Policy on Prior Publication and Simultaneous Submission

This policy applies to all AAMAS conferences, except where an individual track or a special program unambiguously overrides it in its Call for Papers.

Authors may not submit any paper to AAMAS that has already appeared in an archival forum (see "Archival and Nonarchival Publications" described below). Authors must ensure that no submission to AAMAS is under review for another archival forum between the AAMAS submission and decision dates.

Authors must identify any overlap between their submission and any other works, including nonarchival publications of others, or authors' own concurrent submissions to any archival forums. Authors should provide references to such works and identify the overlap within the submission itself.

If the overlap is to the authors' own previously work published in an archival forum, cite it in the third person. For example, say "The prior work of Jones (2011) demonstrated..." rather than "Our prior work (Jones, 2011) demonstrated...".

If the overlap is to the authors' own concurrent submission to an archival forum, cite it as "Anonymous", and provide a copy of the overlapping work to the AAMAS PC chairs.

Regarding extended abstracts and subsequent submissions of the full idea, see "Extended abstracts and later elaborations".

Archival and Nonarchival Publications
In principle, we consider any publication with ISSN or ISBN as archival. Whether a publication is available online or printed is not significant to determining if it is archival.
    The followings are examples of archival publications:
  1. journals, such as JAAMAS, JAIR, Artificial Intelligence,
  2. conference proceedings, such as those of AAMAS, IJCAI, AAAI, ECAI, and
  3. books, chapters in books, including Springer Lecture Note series.
    The following are some examples of nonarchival publications:
  1. informal collections of conference/symoposia papers,
  2. workshop notes, such as those of AAMAS, IJCAI, AAAI, ECAI, and
  3. working/discussion papers, technical reports.
There can be a gray area in the above classification. If the author has difficulty judging in a particular case, the author should ask the AAMAS PC chairs. We list some complicated cases below.
  • Workshop notes that are published as books, including Springer Lecture Note series, are considered as archival.
  • AAAI's technical reports for its symposium series are considered nonarchival, since they are not intended to constitute formal publication.
Sanctions for Violation
The IFAAMAS Board reserves the right to apply any or all of the following penalties on any authors violating this policy.
  • Rejecting the submission, if not yet published.
  • Posting a public notice of the violation of this policy on the IFAAMAS archive of the conference proceedings, disseminated through any medium.
  • Including the authors in a blacklist and rejecting their future submissions for up to five years.
Extended abstracts and later elaborations
The board decided that AAMAS will accept an extended abstract (rather than a short paper), whose length is very short so that the publication of an AAMAS extended abstract will not prohibit the publication as a full paper in a later AAMAS.

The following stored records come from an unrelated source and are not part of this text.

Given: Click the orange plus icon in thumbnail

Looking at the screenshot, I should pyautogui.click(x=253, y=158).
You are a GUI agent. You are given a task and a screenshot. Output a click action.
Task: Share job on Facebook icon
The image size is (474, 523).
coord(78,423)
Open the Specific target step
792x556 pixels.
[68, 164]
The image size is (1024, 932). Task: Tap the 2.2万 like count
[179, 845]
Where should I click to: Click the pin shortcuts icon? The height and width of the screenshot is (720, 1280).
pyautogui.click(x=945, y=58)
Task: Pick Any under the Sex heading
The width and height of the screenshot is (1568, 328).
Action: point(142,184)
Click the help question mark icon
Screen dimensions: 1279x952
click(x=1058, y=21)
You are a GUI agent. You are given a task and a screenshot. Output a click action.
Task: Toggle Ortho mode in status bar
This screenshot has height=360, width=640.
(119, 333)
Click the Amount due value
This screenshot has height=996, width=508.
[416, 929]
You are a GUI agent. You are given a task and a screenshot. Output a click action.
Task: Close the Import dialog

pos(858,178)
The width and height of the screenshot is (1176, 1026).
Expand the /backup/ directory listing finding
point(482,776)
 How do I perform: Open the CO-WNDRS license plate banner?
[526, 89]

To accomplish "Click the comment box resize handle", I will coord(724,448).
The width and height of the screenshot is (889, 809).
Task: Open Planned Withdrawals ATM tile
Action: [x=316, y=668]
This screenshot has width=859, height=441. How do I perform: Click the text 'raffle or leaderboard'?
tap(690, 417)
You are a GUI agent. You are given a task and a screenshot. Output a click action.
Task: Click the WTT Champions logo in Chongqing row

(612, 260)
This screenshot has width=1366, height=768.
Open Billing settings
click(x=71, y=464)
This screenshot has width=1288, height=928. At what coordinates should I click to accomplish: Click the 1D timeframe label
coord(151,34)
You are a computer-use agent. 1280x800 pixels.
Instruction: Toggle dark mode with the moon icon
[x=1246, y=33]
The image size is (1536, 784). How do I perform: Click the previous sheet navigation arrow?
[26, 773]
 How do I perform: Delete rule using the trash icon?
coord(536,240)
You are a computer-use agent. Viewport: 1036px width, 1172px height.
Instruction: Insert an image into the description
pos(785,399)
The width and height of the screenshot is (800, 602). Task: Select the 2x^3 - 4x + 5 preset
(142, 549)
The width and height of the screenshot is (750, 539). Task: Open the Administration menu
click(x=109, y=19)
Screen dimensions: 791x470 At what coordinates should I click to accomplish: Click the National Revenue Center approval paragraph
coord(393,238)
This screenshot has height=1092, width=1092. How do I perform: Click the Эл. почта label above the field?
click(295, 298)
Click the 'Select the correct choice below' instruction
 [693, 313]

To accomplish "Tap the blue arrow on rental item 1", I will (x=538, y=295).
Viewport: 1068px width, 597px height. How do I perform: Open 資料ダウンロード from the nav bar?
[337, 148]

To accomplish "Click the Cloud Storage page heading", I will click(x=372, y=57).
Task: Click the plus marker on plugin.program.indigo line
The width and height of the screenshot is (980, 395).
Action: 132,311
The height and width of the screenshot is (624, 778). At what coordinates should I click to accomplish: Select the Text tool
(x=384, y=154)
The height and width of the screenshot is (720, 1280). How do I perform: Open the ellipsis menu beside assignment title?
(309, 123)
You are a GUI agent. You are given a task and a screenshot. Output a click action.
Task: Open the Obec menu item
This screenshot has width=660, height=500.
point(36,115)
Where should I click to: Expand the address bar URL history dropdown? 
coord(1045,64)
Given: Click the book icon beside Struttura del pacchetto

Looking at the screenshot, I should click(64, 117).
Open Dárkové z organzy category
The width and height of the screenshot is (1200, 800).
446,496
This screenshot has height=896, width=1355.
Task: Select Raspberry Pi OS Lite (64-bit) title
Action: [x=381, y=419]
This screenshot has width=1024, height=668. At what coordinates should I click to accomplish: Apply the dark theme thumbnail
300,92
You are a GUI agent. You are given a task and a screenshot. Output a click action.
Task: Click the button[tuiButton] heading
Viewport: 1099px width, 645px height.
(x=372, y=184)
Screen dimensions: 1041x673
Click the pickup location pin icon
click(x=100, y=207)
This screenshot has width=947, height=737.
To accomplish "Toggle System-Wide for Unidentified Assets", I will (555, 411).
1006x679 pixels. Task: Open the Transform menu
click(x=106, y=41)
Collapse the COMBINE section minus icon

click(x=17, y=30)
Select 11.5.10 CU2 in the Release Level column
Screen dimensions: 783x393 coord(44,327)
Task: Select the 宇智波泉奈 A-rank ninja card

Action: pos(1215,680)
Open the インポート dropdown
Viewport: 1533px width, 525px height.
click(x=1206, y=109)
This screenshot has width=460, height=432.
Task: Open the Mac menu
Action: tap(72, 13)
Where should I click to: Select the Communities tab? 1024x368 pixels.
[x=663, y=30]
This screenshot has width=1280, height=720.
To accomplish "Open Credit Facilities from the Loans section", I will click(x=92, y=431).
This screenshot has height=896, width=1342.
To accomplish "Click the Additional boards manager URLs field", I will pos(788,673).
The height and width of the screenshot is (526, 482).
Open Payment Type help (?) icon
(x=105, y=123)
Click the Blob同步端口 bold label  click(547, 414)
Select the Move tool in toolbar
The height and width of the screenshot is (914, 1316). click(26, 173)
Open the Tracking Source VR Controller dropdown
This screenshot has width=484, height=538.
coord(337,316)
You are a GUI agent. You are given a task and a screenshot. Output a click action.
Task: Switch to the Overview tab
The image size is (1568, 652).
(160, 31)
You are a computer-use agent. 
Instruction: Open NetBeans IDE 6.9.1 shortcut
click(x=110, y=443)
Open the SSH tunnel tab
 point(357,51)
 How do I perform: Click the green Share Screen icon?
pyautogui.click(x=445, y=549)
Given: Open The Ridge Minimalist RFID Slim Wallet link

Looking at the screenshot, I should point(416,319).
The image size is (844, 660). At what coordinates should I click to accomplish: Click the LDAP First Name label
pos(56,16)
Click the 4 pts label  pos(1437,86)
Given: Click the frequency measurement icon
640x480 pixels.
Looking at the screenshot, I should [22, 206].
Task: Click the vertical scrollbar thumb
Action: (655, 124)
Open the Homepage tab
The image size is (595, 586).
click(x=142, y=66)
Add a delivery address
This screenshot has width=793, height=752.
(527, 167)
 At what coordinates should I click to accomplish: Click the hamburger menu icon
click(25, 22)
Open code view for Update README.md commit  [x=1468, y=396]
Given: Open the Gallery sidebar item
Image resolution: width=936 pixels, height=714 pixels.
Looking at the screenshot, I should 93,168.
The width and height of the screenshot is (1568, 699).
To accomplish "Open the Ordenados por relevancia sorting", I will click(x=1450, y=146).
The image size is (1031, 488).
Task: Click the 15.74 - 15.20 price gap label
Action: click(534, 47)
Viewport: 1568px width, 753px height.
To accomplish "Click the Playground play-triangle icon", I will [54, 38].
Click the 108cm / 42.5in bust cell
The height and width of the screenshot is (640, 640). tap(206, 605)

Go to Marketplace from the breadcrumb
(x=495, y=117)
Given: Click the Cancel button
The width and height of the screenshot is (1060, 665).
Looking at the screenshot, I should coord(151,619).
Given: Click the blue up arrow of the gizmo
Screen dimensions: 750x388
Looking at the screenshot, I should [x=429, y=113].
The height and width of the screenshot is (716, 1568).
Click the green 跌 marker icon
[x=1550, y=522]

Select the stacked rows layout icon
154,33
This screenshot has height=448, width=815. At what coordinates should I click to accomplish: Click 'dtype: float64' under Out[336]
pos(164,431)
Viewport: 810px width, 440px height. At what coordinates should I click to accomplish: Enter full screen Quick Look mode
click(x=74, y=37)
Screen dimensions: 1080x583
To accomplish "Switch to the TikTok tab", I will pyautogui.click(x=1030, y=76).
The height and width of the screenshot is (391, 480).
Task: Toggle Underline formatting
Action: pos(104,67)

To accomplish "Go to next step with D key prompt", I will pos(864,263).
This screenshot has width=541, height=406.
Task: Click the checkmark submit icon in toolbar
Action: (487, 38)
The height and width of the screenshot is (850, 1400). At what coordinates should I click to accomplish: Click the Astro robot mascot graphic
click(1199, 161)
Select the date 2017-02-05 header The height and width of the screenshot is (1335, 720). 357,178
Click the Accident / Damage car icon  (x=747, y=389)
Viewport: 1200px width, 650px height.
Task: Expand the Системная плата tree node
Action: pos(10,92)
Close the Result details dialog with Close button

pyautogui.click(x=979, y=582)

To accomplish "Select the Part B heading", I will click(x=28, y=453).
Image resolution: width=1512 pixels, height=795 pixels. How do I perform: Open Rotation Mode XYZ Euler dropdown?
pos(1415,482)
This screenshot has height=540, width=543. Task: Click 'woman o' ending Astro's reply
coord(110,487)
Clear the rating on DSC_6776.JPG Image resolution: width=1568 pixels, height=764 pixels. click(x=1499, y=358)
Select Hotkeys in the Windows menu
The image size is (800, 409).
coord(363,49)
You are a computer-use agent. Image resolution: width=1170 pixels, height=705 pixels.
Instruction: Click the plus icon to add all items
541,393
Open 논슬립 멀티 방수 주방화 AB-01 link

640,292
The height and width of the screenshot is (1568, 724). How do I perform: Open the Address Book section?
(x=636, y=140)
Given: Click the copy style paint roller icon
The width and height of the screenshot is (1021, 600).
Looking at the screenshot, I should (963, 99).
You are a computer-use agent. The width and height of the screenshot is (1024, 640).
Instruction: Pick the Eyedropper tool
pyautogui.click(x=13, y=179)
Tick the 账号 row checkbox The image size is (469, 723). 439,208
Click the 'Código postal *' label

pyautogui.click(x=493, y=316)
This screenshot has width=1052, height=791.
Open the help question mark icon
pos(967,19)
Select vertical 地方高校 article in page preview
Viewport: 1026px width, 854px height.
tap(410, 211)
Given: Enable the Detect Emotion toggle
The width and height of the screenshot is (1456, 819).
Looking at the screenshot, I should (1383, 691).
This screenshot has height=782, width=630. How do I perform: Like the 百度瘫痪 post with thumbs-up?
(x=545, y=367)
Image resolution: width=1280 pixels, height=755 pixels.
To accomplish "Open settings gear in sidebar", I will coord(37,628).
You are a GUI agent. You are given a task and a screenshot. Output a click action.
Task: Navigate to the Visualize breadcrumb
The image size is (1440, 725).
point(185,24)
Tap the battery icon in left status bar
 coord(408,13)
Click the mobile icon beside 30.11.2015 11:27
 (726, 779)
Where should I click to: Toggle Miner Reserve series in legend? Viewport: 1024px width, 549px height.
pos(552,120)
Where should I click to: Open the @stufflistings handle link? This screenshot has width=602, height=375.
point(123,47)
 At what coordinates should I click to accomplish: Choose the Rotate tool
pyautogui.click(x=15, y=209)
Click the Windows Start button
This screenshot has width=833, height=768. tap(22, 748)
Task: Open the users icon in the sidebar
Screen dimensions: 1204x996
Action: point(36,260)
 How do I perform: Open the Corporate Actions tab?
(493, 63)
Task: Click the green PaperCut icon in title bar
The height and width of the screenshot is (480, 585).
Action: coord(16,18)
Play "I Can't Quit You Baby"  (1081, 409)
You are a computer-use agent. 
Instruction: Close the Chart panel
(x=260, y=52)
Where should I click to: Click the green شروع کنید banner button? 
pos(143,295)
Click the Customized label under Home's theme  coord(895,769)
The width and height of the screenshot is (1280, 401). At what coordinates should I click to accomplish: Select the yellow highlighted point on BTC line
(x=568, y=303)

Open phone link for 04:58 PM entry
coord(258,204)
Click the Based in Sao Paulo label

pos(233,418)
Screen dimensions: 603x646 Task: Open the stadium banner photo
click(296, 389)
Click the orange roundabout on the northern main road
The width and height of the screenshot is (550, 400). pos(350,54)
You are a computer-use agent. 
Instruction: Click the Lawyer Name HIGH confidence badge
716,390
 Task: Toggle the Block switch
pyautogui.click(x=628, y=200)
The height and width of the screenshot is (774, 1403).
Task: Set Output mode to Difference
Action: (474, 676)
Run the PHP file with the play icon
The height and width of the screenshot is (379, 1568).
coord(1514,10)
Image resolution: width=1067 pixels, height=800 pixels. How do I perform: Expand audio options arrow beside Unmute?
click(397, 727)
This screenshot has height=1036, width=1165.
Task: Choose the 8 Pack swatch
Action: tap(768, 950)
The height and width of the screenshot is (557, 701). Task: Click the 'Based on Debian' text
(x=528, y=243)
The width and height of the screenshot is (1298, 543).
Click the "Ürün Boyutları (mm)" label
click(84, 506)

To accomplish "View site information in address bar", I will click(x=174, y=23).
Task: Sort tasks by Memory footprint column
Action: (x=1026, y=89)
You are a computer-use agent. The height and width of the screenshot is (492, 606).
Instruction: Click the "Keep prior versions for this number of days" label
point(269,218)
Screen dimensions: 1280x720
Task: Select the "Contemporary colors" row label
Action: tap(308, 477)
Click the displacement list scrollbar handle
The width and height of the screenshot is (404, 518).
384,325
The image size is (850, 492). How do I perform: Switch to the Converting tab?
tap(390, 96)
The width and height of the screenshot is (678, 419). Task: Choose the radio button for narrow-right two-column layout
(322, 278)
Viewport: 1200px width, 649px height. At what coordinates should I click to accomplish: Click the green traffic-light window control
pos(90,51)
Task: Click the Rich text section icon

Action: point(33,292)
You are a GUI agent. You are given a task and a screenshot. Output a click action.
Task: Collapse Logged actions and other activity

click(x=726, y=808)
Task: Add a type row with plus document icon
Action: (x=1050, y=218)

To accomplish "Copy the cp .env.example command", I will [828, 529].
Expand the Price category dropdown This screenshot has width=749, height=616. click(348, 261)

The purpose of an extended abstract is to give the authors the chance to present promising work as a poster, which is not fully matured as a full paper, so that it can be polished through the discussion at AAMAS, and hopefully can be accepted at a later AAMAS.

For such a later publication that elaborates an extrended abstract, there is of course overlap with the extended abstract. Therefore, the rules stated above apply.